Os itens extraordinários foram levemente positivos: ganhos de ¥490 milhões (incluindo ¥286 milhões em vendas de ativo imobilizado e ¥174 milhões de subvenções) contra perdas de ¥367 milhões, deixando o lucro antes de impostos 9,4% maior, em ¥20.835 milhões. Toda a diferença restante até o +1,5% do resultado final é tributária. A carga total subiu para ¥6.562 milhões, ante ¥5.031 milhões, uma alíquota efetiva de 31,5% contra 26,4% — em grande parte porque o crédito de imposto diferido de ¥774 milhões do ano passado virou uma despesa de ¥24 milhões. Excluída a linha tributária, o trimestre da Tobu parece bem mais forte do que sugere o crescimento do lucro líquido. O resultado abrangente, impulsionado por ¥4.885 milhões de ganhos não realizados com títulos, subiu 6,8%, para ¥18.978 milhões.
Balanço: ativos em queda, patrimônio em alta, dívida subindo
O ativo total recuou 0,6%, para ¥1.852.176 milhões, ante ¥1.863.562 milhões em 31 de março de 2026, quase inteiramente porque o ativo circulante caiu ¥16,8 bilhões: as contas a receber recuaram para ¥66.637 milhões, ante ¥77.585 milhões, pela cobrança sazonal habitual, e o caixa para ¥37.297 milhões, ante ¥44.370 milhões. O ativo não circulante subiu ligeiramente, para ¥1.674.182 milhões, com imobilizado de ¥1.461.152 milhões (edifícios e construções ¥696.234 milhões, terrenos ¥233.944 milhões) e títulos de investimento reavaliados para ¥135.099 milhões, ante ¥127.510 milhões.

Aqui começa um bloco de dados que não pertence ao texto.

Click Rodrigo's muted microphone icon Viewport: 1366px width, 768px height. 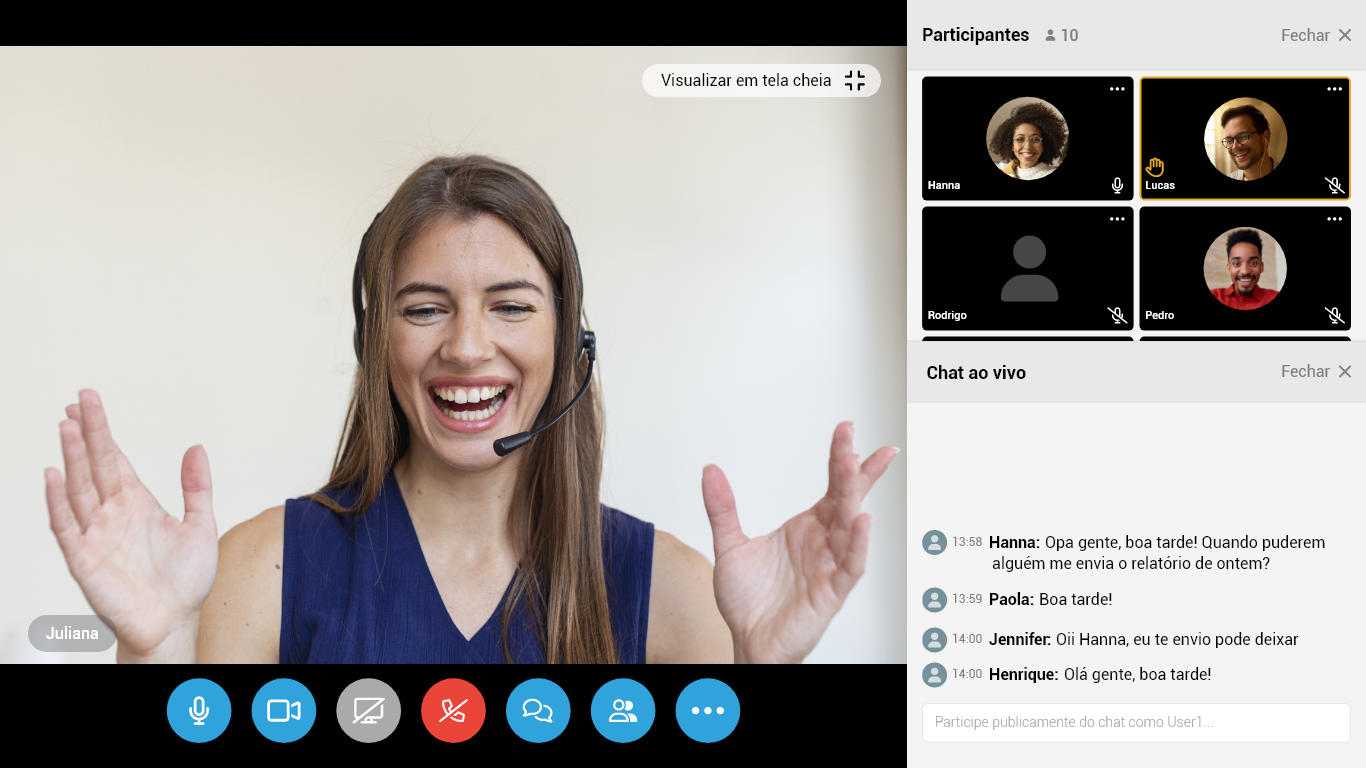pyautogui.click(x=1117, y=315)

O patrimônio líquido cresceu 1,9%, para ¥633.865 milhões, dos quais ¥627.224 milhões correspondem ao patrimônio dos acionistas, e o índice de capital próprio melhorou para 33,9%, ante 33,0% — um passo relevante para uma ferrovia historicamente situada na casa dos 30% baixos. As reservas de lucros subiram para ¥354.193 milhões. No passivo, a dívida onerosa — empréstimos de curto e longo prazo, debêntures e notas promissórias comerciais — somou cerca de ¥803,9 bilhões, ante aproximadamente ¥789,0 bilhões, com uma emissão de ¥50.000 milhões em papel comercial substituindo um resgate de debêntures de ¥9.800 milhões e parte da carteira de empréstimos de curto prazo. Os empréstimos de longo prazo caíram para ¥475.488 milhões, ante ¥483.425 milhões, e as debêntures em circulação ficaram inalteradas em ¥124.000 milhões. O passivo total recuou para ¥1.218.310 milhões, ante ¥1.241.335 milhões.
Projeção intocada — e ela implica um resto de ano bem mais fraco
A Tobu reafirmou a projeção para o FY3/2027 divulgada com os resultados anuais: receita operacional de ¥673.000 milhões (+2,7%), lucro operacional de ¥72.000 milhões (+0,2%), lucro ordinário de ¥63.500 milhões (−7,7%) e lucro líquido de ¥56.000 milhões (+0,7%), com LPA de ¥286,39. Diante de um primeiro trimestre que entregou +5,2% de receita, +10,6% de lucro operacional e +9,5% de lucro ordinário, a projeção é notavelmente conservadora — o 1T já representa 29,2% da meta anual de lucro operacional e 32,6% da de lucro ordinário, bem acima de um trimestre linear.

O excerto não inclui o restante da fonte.